[
https://issues.apache.org/jira/browse/SPARK-9067?page=com.atlassian.jira.plugin.system.issuetabpanels:comment-tabpanel&focusedCommentId=14629358#comment-14629358
]
konstantin knizhnik commented on SPARK-9067:
--------------------------------------------
Sorry, but this patch doesn't help.
Looks like close is not closing everything...
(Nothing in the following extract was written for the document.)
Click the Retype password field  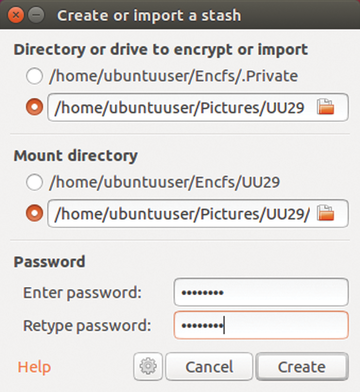pos(261,325)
For example there is reference *parquet.io.RecordReader<T> recordReader*
in the class *parquet.hadoop.InternalParquetRecordReader*
and according to hprof dump at OutOfMemory exception it contains references to
array of *parquet.column.impl.ColumnReaderImpl* and after few indirections we
reach *parquet.column.values.bitpacking.ByteBitPackingValuesReader* which field
+encoded+ references 9Mb array.
And InternalParquetRecordReader.close method doesn't close recordReader:
{quote}
public void close() throws IOException {
if (reader != null) {
reader.close();
}
}
{quote}
Unfortunately I am not sure that it is the single place where close is not
releasing all resources. Moreover I am not sure that even if close if close is
done, it clears references to all used buffers.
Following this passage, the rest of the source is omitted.